WHAT IS BEING ASKED:
Copy each line from the data that has the word "label" in it.

DATA RECORDS:
▽

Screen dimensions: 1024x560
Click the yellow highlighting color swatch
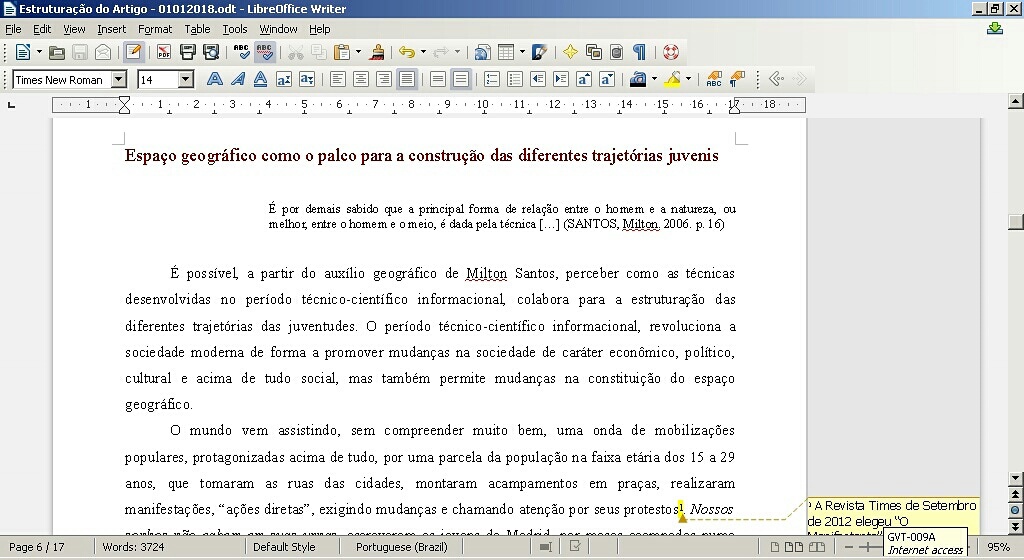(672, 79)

△
▽

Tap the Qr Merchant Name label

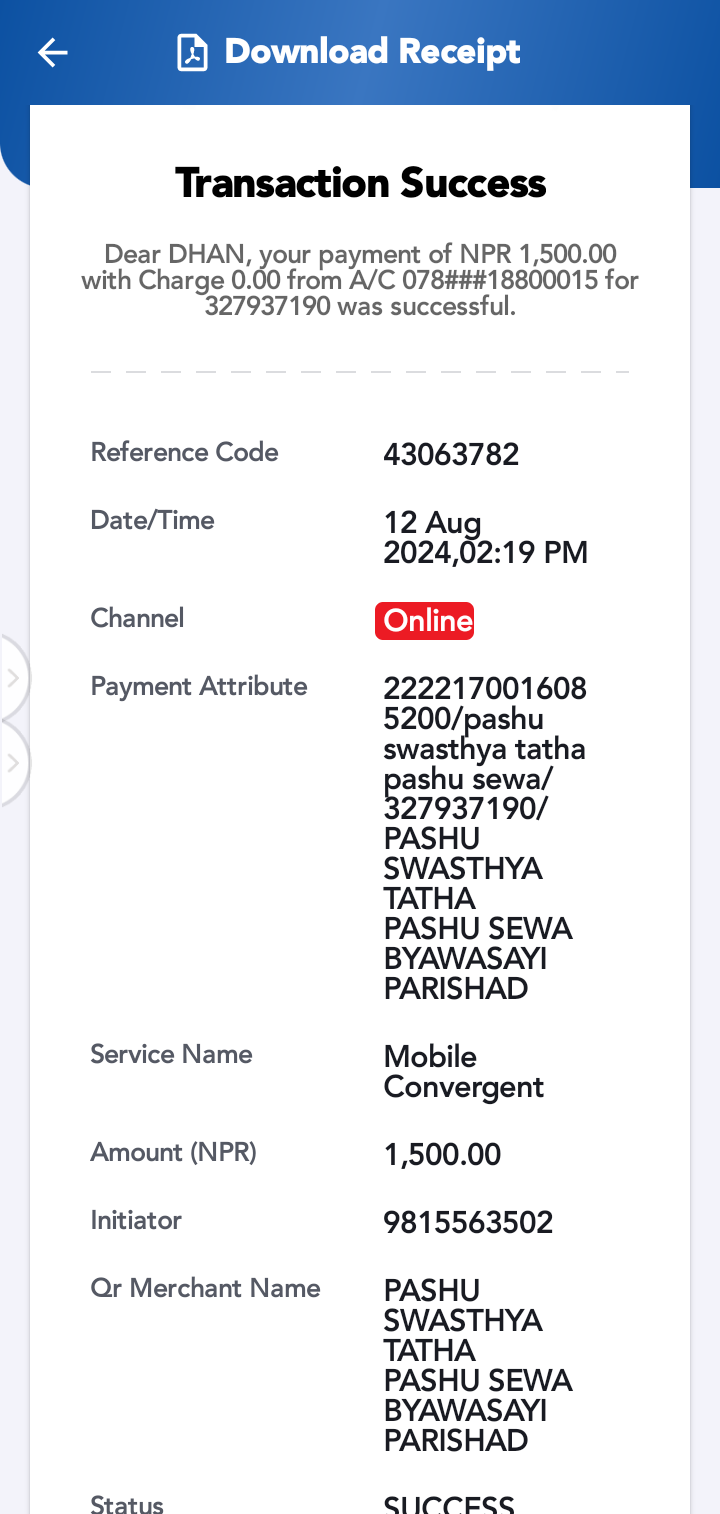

△
▽

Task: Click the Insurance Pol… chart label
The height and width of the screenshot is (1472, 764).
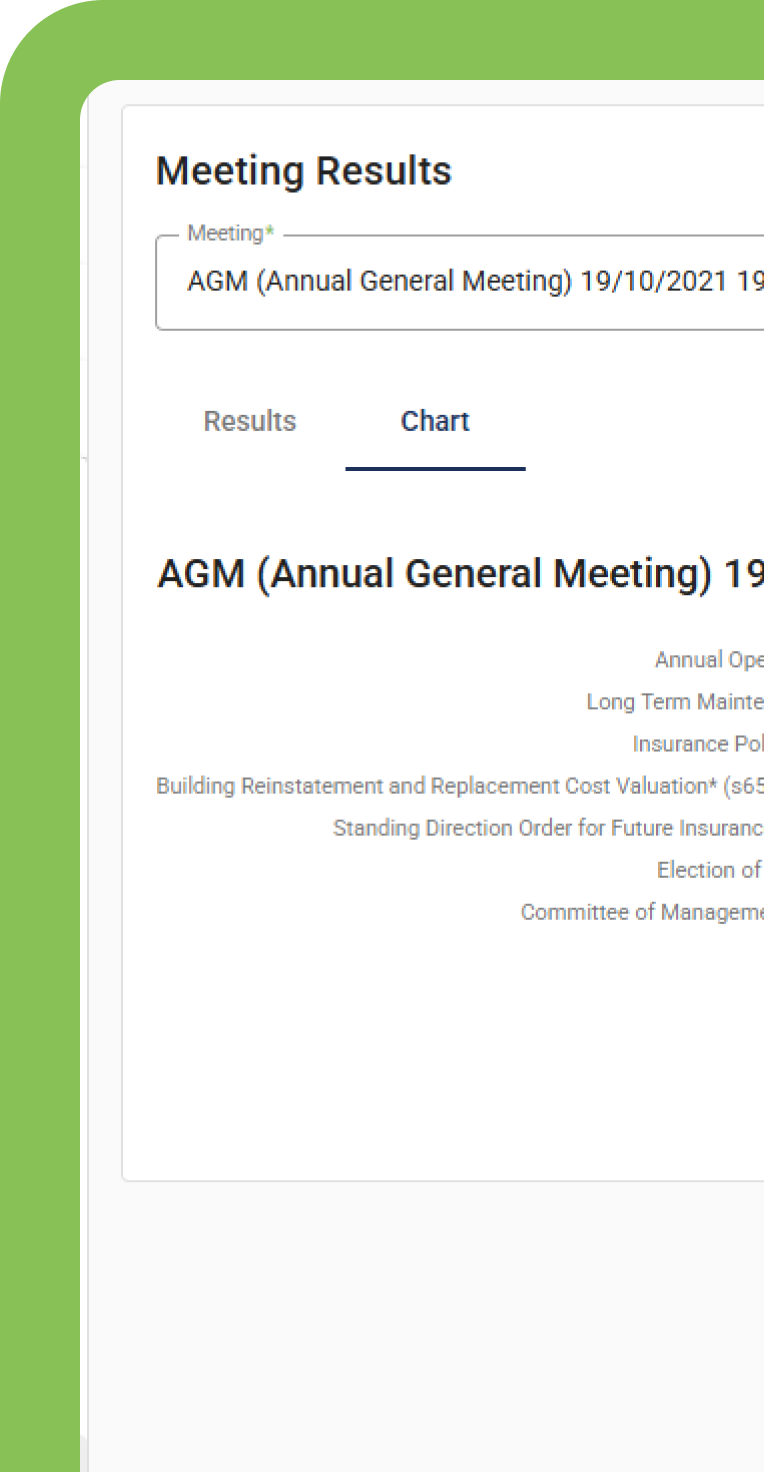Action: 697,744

△

ANSWER TO THIS PROBLEM:
Tap the Qr Merchant Name label
Task: Click the Insurance Pol… chart label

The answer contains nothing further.